I have been told that the experimental archaeologist Bruce Bradley draws onto the core an outline of the flake he is about to remove, and then goes on to remove it. I outlined the shape of the point I was aiming for, thereby identifying the material needing to be removed.


I started using the pressure flaker to remove this excess material. However, the bump visible on the bottom left was proving problematic and so I tried the hard hammer. This resulted in what is called end-shock or hitting it at one point (the bump) and it breaking at another (in the middle). On the plus side I now had two more halves to work with. I continued with the left-hand piece.

Edge preparation

This is an example of good edge preparation. The ultimate aim here is to apply deep invasive flakes to the upper face. In preparation to do so I worked along the edge of the upper face removing short flakes and creating a steep edge angle. This provides a good platform angle to then apply the desired deep invasive flakes to the upper surface. This platform preparation process can be used to simultaneously shape the piece.
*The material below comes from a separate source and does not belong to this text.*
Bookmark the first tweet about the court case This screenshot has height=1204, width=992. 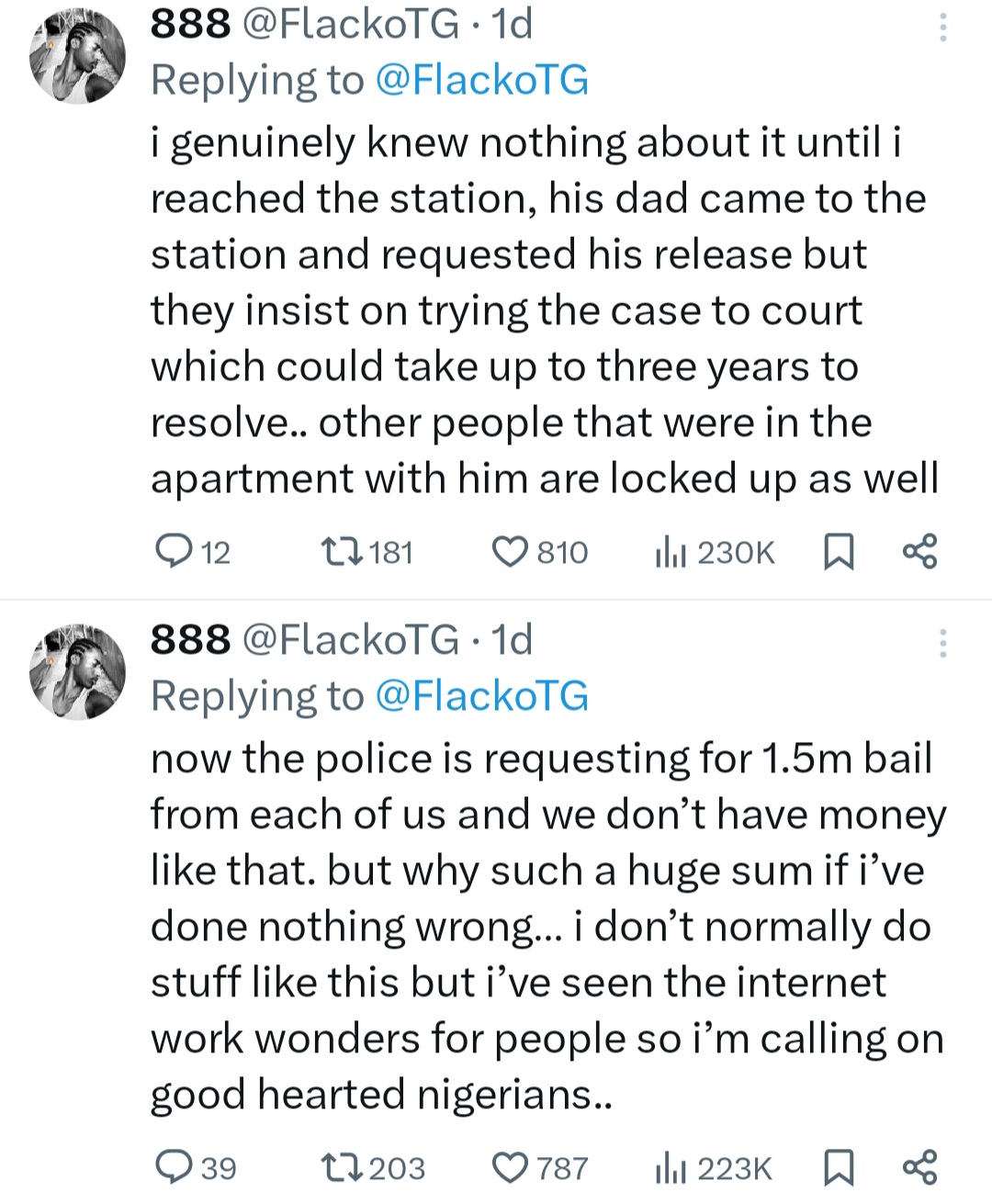tap(837, 552)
However, it is not as simple as it sounds. Here I ran into problems again where the angle didn’t work and I created a lump. Whilst not exactly at this point, it was with a couple of these problems that I left the piece last night. This morning I was able to re-address these issues more patiently. To do so I had to work back to the last point where I could get a good preparatory removal, and then edge along from there. When I could go no further I would move back a little along the edge and take a large deep invasive removal out. This effectively removes a lot of supporting material and provides a negative bulb that can again be worked. Complicated to explain, and I am learning on the job so to speak. Dealing with lumps like this involves losing width.

finished point

Anyway, the net result is good. This piece embodies a lot of my learning and working out. The really beautiful museum examples are perhaps so because the working out had been done a long time before, a working out that translates into bodily understanding. Consequently, on the museum examples we see confident and systematic flaking which leads to a clean and aesthetic conclusion.

The one point per day may be a little optimistic for me. With hindsight, if I was really being goal focused  I could have chosen an easier piece of glass and started the process earlier in the day. However, this glass is beautiful and I have taken time to negotiate a lot of issues that in the past would have been the end of the road. Furthermore, the first thing I did this morning was to get outside and continue with this piece. The deadline presents a focus upon an end product, and the learning process becomes a by product of the action. However a conscious focus upon the process is where the learning and understanding occurs. I have been reading about learning theory and this ‘making’ process is what David Kolb (1984: 30) has classed as Concrete Experience. As I sit now writing this blog I am reflecting upon this Concrete Experience and engaging in Kolb’s opposing category of Reflective Observation. Reflective Observation allows me to upgrade my understanding based upon the new experiential ‘data’ acquired through paying attention within the process. Doing so allows me to develop a new Abstract Conceptualisation or road map of what I need to do in order to make a Kimberley Point. With the next Kimberley Point I make I will be able to test out the usefulness of this new and upgraded Abstract Conceptual road map to see if it helps. The testing out process Kolb terms Active Experimentation. This brief four stage description isolates what is in fact a dynamic and blurred process of human action. However, the idea and practice of producing one new point per day provides a nice 24 hour learning unit within which this four stage process can occur, again and again. A further benefit is that it seems to get me out of bed in the morning!

Kolb, D.A., 1984. Experiential learning: Experience as the source of learning and development. New Jersey. Prentice-Hall Inc.